> **REQUIRED WORK**: All of the records shown below need to be copied with no differences.

> **GIVEN RECORDS**:
------------
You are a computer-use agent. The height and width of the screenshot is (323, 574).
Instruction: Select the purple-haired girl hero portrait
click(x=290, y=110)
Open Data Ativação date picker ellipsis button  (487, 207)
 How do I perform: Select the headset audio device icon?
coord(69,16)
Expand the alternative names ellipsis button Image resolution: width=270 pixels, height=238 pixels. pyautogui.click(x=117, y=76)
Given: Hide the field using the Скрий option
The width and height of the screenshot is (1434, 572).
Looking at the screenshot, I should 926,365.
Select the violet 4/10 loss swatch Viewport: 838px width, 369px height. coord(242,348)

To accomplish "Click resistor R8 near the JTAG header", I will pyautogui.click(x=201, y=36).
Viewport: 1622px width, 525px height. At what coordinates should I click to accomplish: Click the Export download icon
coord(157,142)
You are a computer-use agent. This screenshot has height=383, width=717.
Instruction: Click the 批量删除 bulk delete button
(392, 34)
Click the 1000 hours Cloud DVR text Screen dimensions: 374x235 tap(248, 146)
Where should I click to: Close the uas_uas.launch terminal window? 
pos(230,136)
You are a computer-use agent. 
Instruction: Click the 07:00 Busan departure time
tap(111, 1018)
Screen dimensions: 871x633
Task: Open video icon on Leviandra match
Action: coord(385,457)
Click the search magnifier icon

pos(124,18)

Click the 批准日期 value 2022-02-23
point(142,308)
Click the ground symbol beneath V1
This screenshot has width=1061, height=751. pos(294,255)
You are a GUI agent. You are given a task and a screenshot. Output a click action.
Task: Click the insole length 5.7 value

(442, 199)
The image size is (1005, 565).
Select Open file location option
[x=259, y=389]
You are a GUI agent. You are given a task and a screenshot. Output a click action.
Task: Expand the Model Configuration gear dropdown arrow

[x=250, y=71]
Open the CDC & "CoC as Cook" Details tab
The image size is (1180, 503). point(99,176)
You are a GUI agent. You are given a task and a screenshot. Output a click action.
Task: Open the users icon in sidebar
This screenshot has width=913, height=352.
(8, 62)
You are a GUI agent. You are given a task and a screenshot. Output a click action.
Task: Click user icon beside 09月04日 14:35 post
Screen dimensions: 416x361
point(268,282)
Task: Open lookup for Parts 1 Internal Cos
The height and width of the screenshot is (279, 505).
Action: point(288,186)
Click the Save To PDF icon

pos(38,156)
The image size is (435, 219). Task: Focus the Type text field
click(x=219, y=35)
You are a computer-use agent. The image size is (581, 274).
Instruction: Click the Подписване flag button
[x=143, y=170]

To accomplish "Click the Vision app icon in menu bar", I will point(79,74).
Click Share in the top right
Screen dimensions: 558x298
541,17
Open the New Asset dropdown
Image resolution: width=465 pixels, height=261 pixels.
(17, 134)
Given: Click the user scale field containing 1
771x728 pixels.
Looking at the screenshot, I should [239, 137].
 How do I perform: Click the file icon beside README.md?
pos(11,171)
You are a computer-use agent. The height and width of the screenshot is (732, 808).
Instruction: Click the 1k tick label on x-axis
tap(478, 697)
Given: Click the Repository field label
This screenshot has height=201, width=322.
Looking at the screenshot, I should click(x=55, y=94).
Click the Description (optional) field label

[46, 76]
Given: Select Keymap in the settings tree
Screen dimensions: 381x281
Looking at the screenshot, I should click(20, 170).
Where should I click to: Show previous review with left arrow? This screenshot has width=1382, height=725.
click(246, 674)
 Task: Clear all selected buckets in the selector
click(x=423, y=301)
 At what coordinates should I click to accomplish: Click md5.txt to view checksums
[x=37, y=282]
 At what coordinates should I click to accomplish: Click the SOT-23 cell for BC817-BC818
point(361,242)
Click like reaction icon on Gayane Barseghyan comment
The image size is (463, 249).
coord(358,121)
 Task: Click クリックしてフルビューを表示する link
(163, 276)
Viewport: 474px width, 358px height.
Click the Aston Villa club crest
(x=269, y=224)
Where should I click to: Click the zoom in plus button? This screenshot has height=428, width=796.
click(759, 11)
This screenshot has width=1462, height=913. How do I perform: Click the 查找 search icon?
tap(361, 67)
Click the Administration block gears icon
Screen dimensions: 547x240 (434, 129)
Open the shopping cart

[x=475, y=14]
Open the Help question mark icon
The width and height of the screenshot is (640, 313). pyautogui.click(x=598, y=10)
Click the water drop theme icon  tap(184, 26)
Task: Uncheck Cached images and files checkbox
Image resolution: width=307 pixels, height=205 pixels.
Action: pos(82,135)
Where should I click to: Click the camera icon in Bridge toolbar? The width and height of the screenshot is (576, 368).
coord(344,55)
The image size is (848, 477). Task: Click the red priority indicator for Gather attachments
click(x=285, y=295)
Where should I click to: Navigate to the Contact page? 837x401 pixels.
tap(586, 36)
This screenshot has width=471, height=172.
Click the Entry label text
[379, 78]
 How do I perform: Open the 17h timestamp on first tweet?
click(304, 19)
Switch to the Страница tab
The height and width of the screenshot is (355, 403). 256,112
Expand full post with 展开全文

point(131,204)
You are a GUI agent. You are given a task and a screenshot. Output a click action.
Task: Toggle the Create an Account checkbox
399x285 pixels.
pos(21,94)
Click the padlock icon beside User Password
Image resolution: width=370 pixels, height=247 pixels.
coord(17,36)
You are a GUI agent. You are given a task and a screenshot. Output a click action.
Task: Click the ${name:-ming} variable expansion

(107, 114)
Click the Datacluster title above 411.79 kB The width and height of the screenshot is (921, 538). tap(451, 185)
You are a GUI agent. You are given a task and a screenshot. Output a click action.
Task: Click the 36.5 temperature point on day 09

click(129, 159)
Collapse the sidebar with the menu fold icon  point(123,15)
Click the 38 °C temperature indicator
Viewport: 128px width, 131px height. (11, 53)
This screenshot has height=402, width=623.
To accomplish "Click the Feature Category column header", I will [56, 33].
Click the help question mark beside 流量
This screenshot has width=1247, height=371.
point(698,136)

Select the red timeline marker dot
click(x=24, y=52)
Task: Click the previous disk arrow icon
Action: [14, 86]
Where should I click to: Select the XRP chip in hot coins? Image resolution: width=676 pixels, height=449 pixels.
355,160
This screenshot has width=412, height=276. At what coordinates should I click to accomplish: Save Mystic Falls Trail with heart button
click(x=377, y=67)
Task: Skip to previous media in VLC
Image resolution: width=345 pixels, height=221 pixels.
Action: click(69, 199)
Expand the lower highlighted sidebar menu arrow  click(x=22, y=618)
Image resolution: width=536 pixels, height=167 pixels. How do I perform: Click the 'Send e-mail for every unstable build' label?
------------
> **ANSWER BELOW**:
You are a computer-use agent. The height and width of the screenshot is (323, 574).
Instruction: Select the purple-haired girl hero portrait
click(x=290, y=110)
Open Data Ativação date picker ellipsis button  (487, 207)
 How do I perform: Select the headset audio device icon?
coord(69,16)
Expand the alternative names ellipsis button Image resolution: width=270 pixels, height=238 pixels. pyautogui.click(x=117, y=76)
Given: Hide the field using the Скрий option
The width and height of the screenshot is (1434, 572).
Looking at the screenshot, I should 926,365.
Select the violet 4/10 loss swatch Viewport: 838px width, 369px height. coord(242,348)

To accomplish "Click resistor R8 near the JTAG header", I will pyautogui.click(x=201, y=36).
Viewport: 1622px width, 525px height. At what coordinates should I click to accomplish: Click the Export download icon
coord(157,142)
You are a computer-use agent. This screenshot has height=383, width=717.
Instruction: Click the 批量删除 bulk delete button
(392, 34)
Click the 1000 hours Cloud DVR text Screen dimensions: 374x235 tap(248, 146)
Where should I click to: Close the uas_uas.launch terminal window? 
pos(230,136)
You are a computer-use agent. 
Instruction: Click the 07:00 Busan departure time
tap(111, 1018)
Screen dimensions: 871x633
Task: Open video icon on Leviandra match
Action: coord(385,457)
Click the search magnifier icon

pos(124,18)

Click the 批准日期 value 2022-02-23
point(142,308)
Click the ground symbol beneath V1
This screenshot has width=1061, height=751. pos(294,255)
You are a GUI agent. You are given a task and a screenshot. Output a click action.
Task: Click the insole length 5.7 value

(442, 199)
The image size is (1005, 565).
Select Open file location option
[x=259, y=389]
You are a GUI agent. You are given a task and a screenshot. Output a click action.
Task: Expand the Model Configuration gear dropdown arrow

[x=250, y=71]
Open the CDC & "CoC as Cook" Details tab
The image size is (1180, 503). point(99,176)
You are a GUI agent. You are given a task and a screenshot. Output a click action.
Task: Open the users icon in sidebar
This screenshot has width=913, height=352.
(8, 62)
You are a GUI agent. You are given a task and a screenshot. Output a click action.
Task: Click user icon beside 09月04日 14:35 post
Screen dimensions: 416x361
point(268,282)
Task: Open lookup for Parts 1 Internal Cos
The height and width of the screenshot is (279, 505).
Action: point(288,186)
Click the Save To PDF icon

pos(38,156)
The image size is (435, 219). Task: Focus the Type text field
click(x=219, y=35)
You are a computer-use agent. The image size is (581, 274).
Instruction: Click the Подписване flag button
[x=143, y=170]

To accomplish "Click the Vision app icon in menu bar", I will point(79,74).
Click Share in the top right
Screen dimensions: 558x298
541,17
Open the New Asset dropdown
Image resolution: width=465 pixels, height=261 pixels.
(17, 134)
Given: Click the user scale field containing 1
771x728 pixels.
Looking at the screenshot, I should [239, 137].
 How do I perform: Click the file icon beside README.md?
pos(11,171)
You are a computer-use agent. The height and width of the screenshot is (732, 808).
Instruction: Click the 1k tick label on x-axis
tap(478, 697)
Given: Click the Repository field label
This screenshot has height=201, width=322.
Looking at the screenshot, I should click(x=55, y=94).
Click the Description (optional) field label

[46, 76]
Given: Select Keymap in the settings tree
Screen dimensions: 381x281
Looking at the screenshot, I should click(20, 170).
Where should I click to: Show previous review with left arrow? This screenshot has width=1382, height=725.
click(246, 674)
 Task: Clear all selected buckets in the selector
click(x=423, y=301)
 At what coordinates should I click to accomplish: Click md5.txt to view checksums
[x=37, y=282]
 At what coordinates should I click to accomplish: Click the SOT-23 cell for BC817-BC818
point(361,242)
Click like reaction icon on Gayane Barseghyan comment
The image size is (463, 249).
coord(358,121)
 Task: Click クリックしてフルビューを表示する link
(163, 276)
Viewport: 474px width, 358px height.
Click the Aston Villa club crest
(x=269, y=224)
Where should I click to: Click the zoom in plus button? This screenshot has height=428, width=796.
click(759, 11)
This screenshot has width=1462, height=913. How do I perform: Click the 查找 search icon?
tap(361, 67)
Click the Administration block gears icon
Screen dimensions: 547x240 (434, 129)
Open the shopping cart

[x=475, y=14]
Open the Help question mark icon
The width and height of the screenshot is (640, 313). pyautogui.click(x=598, y=10)
Click the water drop theme icon  tap(184, 26)
Task: Uncheck Cached images and files checkbox
Image resolution: width=307 pixels, height=205 pixels.
Action: pos(82,135)
Where should I click to: Click the camera icon in Bridge toolbar? The width and height of the screenshot is (576, 368).
coord(344,55)
The image size is (848, 477). Task: Click the red priority indicator for Gather attachments
click(x=285, y=295)
Where should I click to: Navigate to the Contact page? 837x401 pixels.
tap(586, 36)
This screenshot has width=471, height=172.
Click the Entry label text
[379, 78]
 How do I perform: Open the 17h timestamp on first tweet?
click(304, 19)
Switch to the Страница tab
The height and width of the screenshot is (355, 403). 256,112
Expand full post with 展开全文

point(131,204)
You are a GUI agent. You are given a task and a screenshot. Output a click action.
Task: Toggle the Create an Account checkbox
399x285 pixels.
pos(21,94)
Click the padlock icon beside User Password
Image resolution: width=370 pixels, height=247 pixels.
coord(17,36)
You are a GUI agent. You are given a task and a screenshot. Output a click action.
Task: Click the ${name:-ming} variable expansion

(107, 114)
Click the Datacluster title above 411.79 kB The width and height of the screenshot is (921, 538). tap(451, 185)
You are a GUI agent. You are given a task and a screenshot. Output a click action.
Task: Click the 36.5 temperature point on day 09

click(129, 159)
Collapse the sidebar with the menu fold icon  point(123,15)
Click the 38 °C temperature indicator
Viewport: 128px width, 131px height. (11, 53)
This screenshot has height=402, width=623.
To accomplish "Click the Feature Category column header", I will [56, 33].
Click the help question mark beside 流量
This screenshot has width=1247, height=371.
point(698,136)

Select the red timeline marker dot
click(x=24, y=52)
Task: Click the previous disk arrow icon
Action: [14, 86]
Where should I click to: Select the XRP chip in hot coins? Image resolution: width=676 pixels, height=449 pixels.
355,160
This screenshot has width=412, height=276. At what coordinates should I click to accomplish: Save Mystic Falls Trail with heart button
click(x=377, y=67)
Task: Skip to previous media in VLC
Image resolution: width=345 pixels, height=221 pixels.
Action: click(69, 199)
Expand the lower highlighted sidebar menu arrow  click(x=22, y=618)
Image resolution: width=536 pixels, height=167 pixels. How do I perform: Click the 'Send e-mail for every unstable build' label?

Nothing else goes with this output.